Task goal |
Please look for the string "menu" below and report every line in which it occurs.

Saved entries |
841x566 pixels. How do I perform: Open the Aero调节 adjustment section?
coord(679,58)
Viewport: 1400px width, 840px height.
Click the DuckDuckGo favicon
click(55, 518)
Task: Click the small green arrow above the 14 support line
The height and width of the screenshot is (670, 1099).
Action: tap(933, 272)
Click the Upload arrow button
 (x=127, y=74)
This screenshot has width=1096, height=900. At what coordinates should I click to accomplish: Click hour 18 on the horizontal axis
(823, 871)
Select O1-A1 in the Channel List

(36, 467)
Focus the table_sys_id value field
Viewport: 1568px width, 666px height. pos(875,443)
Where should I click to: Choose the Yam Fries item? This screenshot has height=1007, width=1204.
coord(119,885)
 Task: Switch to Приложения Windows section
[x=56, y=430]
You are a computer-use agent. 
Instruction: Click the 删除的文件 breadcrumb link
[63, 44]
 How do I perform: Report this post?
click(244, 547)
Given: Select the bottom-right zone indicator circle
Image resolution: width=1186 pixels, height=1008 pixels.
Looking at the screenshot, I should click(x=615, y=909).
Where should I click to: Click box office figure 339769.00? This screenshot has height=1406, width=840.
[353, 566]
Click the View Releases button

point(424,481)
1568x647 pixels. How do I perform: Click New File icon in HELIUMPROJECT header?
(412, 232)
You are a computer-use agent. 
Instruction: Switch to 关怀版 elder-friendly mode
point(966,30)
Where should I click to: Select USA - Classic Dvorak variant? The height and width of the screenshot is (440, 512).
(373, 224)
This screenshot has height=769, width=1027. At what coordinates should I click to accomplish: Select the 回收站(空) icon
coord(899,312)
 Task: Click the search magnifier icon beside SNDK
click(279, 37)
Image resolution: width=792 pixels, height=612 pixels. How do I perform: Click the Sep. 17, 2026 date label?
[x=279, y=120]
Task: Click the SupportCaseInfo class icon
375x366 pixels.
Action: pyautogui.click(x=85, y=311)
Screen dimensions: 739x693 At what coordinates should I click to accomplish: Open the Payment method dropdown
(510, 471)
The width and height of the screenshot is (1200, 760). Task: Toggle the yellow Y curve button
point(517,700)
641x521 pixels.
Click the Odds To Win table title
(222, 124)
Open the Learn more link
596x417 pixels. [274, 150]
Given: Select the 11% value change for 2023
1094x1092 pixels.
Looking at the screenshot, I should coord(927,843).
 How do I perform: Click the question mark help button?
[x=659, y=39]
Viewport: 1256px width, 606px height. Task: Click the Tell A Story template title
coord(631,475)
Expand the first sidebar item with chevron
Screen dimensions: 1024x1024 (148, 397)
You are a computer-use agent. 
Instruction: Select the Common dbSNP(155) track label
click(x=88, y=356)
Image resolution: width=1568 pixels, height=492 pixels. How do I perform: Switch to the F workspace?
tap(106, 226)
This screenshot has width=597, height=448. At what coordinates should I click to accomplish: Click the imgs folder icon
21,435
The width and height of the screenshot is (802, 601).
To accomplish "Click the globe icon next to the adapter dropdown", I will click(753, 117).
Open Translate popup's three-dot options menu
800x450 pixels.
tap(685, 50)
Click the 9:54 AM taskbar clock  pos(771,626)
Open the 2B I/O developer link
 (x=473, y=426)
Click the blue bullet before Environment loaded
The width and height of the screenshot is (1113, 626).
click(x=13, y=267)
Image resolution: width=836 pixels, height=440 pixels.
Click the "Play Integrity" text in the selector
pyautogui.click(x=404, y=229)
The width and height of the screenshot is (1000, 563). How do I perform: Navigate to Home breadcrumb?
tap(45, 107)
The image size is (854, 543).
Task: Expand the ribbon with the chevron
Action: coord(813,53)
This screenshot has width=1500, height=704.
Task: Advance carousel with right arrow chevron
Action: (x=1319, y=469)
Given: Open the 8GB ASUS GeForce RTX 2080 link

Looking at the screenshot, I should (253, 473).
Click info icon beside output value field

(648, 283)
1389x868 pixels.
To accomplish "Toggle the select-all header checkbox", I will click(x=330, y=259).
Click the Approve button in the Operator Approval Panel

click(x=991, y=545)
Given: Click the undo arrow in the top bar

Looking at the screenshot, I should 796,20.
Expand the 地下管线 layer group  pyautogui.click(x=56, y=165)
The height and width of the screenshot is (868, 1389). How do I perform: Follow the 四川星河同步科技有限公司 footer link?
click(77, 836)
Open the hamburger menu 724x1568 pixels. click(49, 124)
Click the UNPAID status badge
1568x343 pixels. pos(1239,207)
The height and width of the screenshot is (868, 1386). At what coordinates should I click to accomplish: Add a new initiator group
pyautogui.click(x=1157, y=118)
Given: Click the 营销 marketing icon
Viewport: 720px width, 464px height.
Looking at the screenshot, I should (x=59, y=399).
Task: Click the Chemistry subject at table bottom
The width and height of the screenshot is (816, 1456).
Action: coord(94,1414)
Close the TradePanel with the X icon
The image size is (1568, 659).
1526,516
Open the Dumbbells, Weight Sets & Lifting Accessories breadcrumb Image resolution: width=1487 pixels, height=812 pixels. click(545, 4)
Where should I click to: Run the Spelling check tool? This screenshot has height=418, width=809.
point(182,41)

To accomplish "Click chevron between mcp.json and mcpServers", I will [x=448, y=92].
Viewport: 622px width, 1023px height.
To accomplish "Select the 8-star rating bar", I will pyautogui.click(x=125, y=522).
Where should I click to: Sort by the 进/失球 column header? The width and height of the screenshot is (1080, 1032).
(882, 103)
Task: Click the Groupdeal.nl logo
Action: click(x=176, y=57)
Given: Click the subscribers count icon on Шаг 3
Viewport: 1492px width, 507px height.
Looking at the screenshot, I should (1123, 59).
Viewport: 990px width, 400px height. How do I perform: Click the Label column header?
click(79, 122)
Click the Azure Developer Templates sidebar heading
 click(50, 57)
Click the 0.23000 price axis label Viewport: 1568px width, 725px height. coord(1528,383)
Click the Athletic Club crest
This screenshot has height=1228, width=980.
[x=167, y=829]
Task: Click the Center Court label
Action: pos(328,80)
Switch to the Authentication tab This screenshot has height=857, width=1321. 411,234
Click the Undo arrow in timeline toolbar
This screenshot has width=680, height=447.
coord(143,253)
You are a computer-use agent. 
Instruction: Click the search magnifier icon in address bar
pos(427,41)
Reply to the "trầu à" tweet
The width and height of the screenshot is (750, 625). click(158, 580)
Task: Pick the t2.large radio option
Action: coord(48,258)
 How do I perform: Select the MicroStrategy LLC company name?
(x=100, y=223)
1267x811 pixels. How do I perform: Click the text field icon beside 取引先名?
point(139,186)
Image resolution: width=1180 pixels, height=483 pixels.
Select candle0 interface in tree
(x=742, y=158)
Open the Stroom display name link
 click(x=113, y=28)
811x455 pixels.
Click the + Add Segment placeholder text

Answer box |
Open Translate popup's three-dot options menu
Open the hamburger menu 724x1568 pixels. click(49, 124)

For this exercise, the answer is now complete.